Required task 1 - In the blog post, what does Mr Yeo play on his PSP?
Required task 2 - Please resume the blog post, picking up right after its last reply, the one to Ben.

Extract provided -

------

Wednesday, May 21, 2008

75

wassup y'all...i screwed my life up as usual...but there's one good thing...i have got it...how to unscrew my life...but its gonna be painful...



like jiajian suggested...working hard for all the stuff...its the simplest solution and it had always been right in front of my eyes...but i refused to use the plan and act as it is very tedious and painful...but now there's no more choice as all the other plans failed to work at all...so...expect to see a new me next semester...ima get my freedom this year...I'M GOING TO GET IT!

The price will be paid...there shall be no more outings before the EOY (unless permitted) and i shall restrict my com playing to minimal and study to maximal...

that would mean something like quarantine...

ok let's blog abt today...

- Mr Yeo is a funny man...who plays patapon (whatever that is) on his PSP...and that reminds me that i will be getting my beloved psp and xbox back 2 days later...

May they be covered in dust since the lonely isolation from March...but their edges shall melt once more and buttons and thumbsticks pounded with the return of the June Holidays.

- Meng Han teaches fairly well...and i somehow manage to pay more attention to him...and he bears an uncanny resemblance to jiajian ..somehow...

alrite enuff abt mr yeo...now for replies to tags...

To JJ : Yeah i got your point...thanks for the tip

To XW : Your singing is fine la...just don't too much can le...and i AM going to study hard...

To Dionne : Yo hi camp most fun wif u guys ~ thanks for coming =D..and i will link ~

To SW : lols...i young ma...thanks anyways...and lagging is nothing wrong...i do that all the time =D

To Trisha : hihi ~ long time no see le..thanks for dropping by =D

To Nicholette : hi...camp most fun...yeah i will study hard...sure de...and anyways the play is over la...at least we tried ~ thanks for coming here =D

To Ben : Screw your balls ~ they won't come this blog de...and added msn le..

------

Dataset excerpts -
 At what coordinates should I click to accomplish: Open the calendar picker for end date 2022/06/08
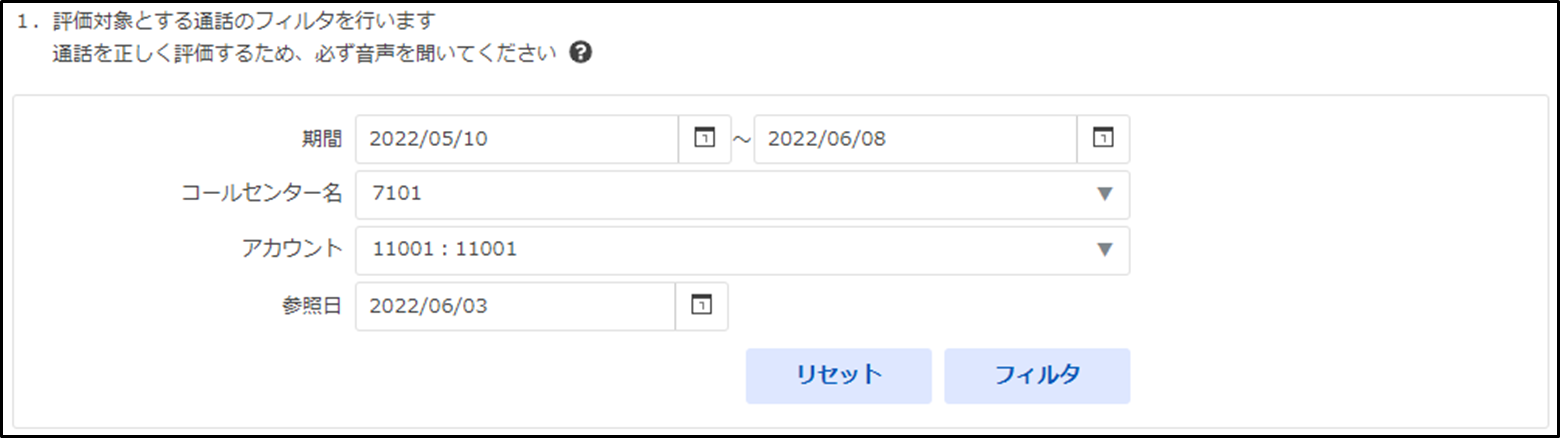1104,139
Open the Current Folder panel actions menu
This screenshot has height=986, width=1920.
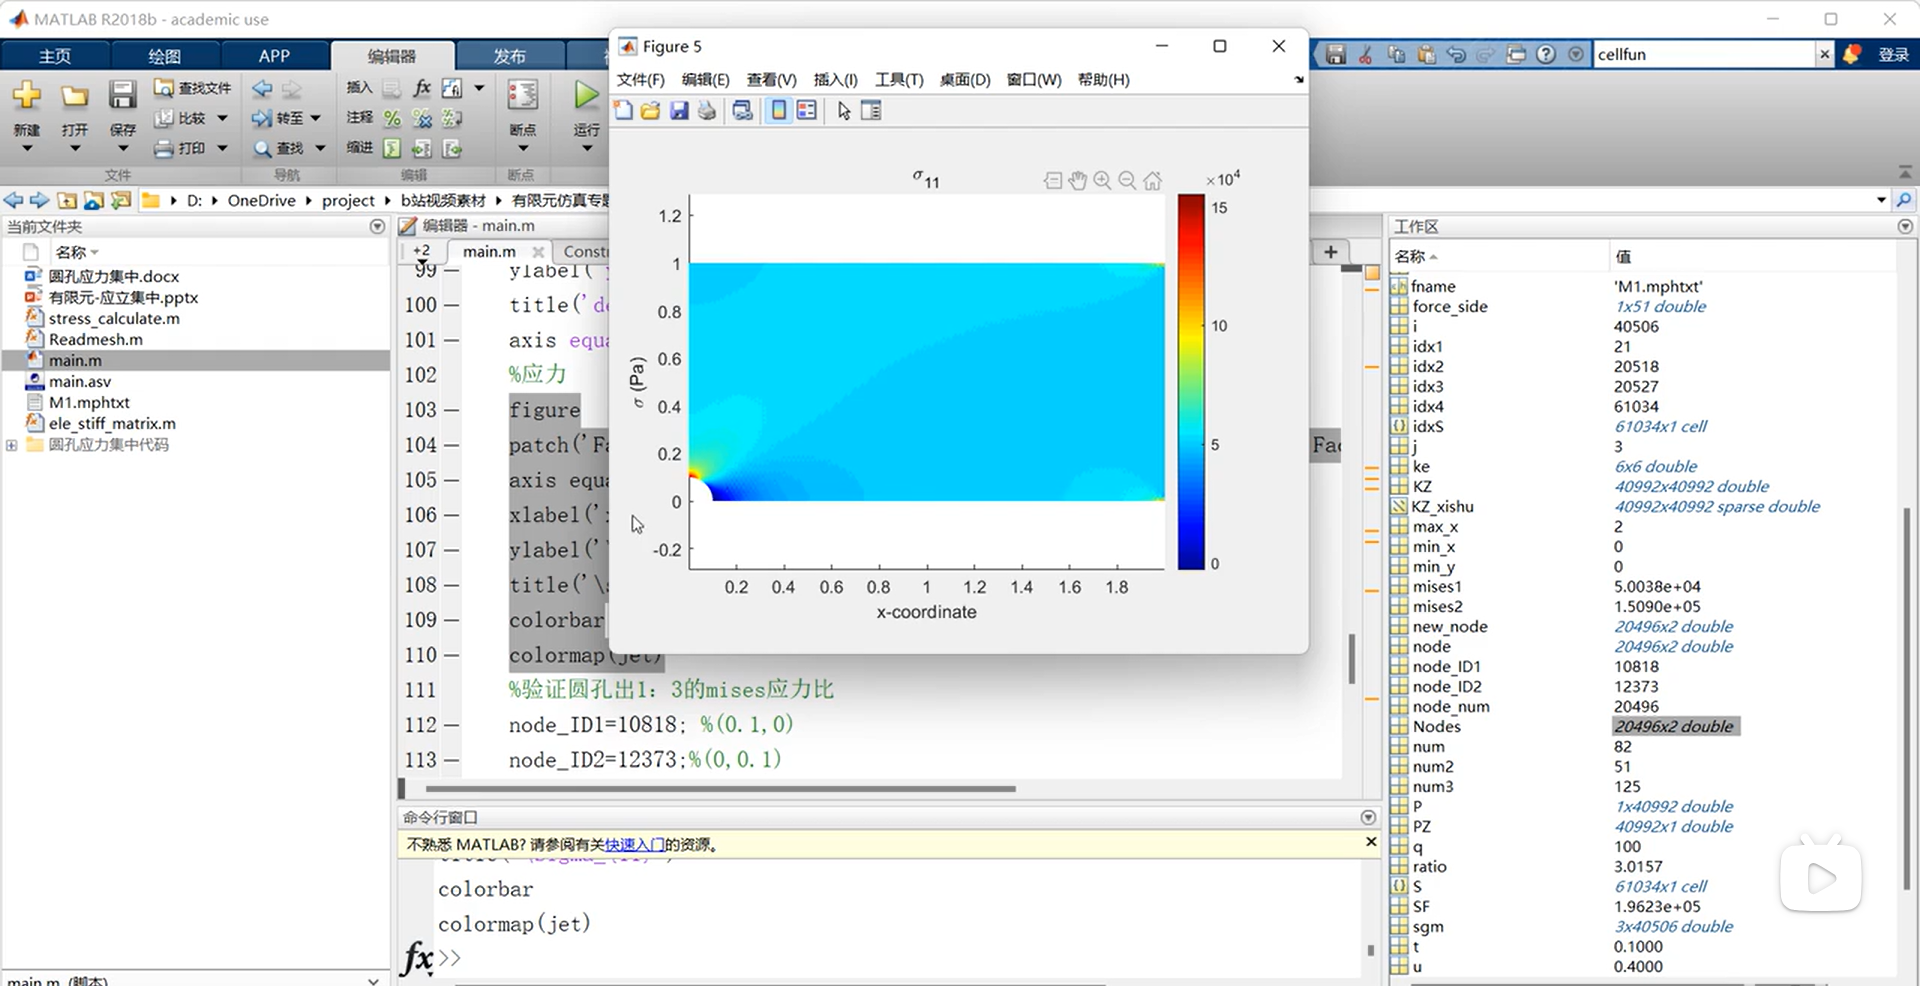coord(377,227)
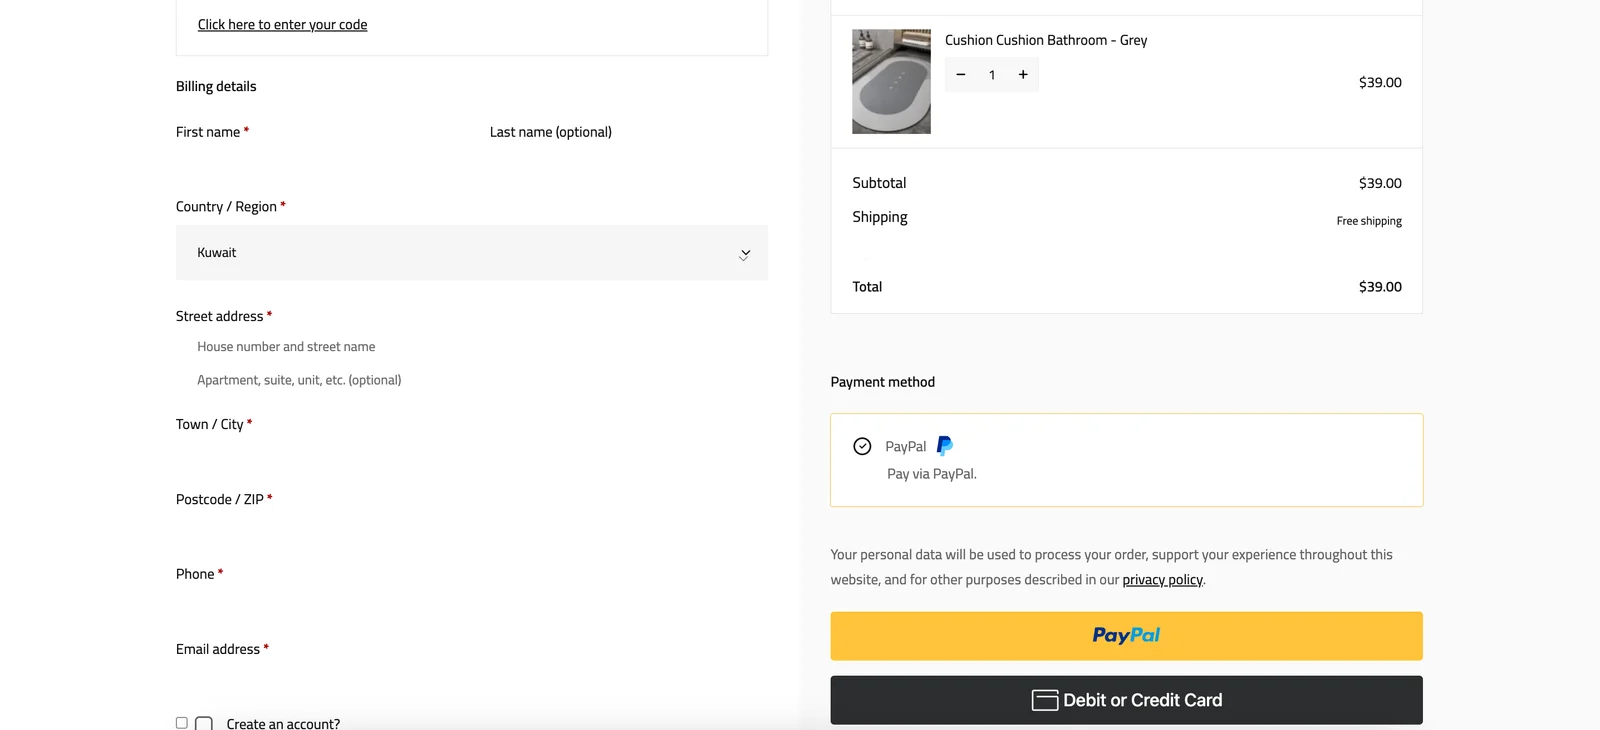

------

Task result 1 - Patapon.

Task result 2 -
2 days to hols and i am going to announce my big news...for ONCE i am proud to say that i am comparable to you guys ~~....NOW I SHALL ANNOUNCE!

I AM GOING TO US TO WATCH NBA FINALS!

that's definitely something to cheer me up...dad's got free tickets...and free tickets for evrything!..and VIP passes and stuff...

I've waited so long for the day to be better than the rest, and I am proud to say that the day has come at last.

Apologies for the possible offense and sorry if i had hao lian-ed or suanned you in any way...sorries ~

I'm going off on the 29th...i think...and back on the 8th or 9th...ima gonna have some fun there...something which i had not experienced for ages...and this is the FIRST time i'm going to USA....i know its nothing to some of you but i am just happy ~

maybe i can go find jiawen there...surprises expected...

naturally something as happy as this wont happen but since there are free tics why waste them? haha...

rest assured i will bring back souveniers for all... ~

Homework report ~ LA reflections done, left 1 artefact chionging tmr morning...
Wishlist for this week ~ psp game download sites, and where to modify my psp and music to last me for the hols...

ok now for the EMO side...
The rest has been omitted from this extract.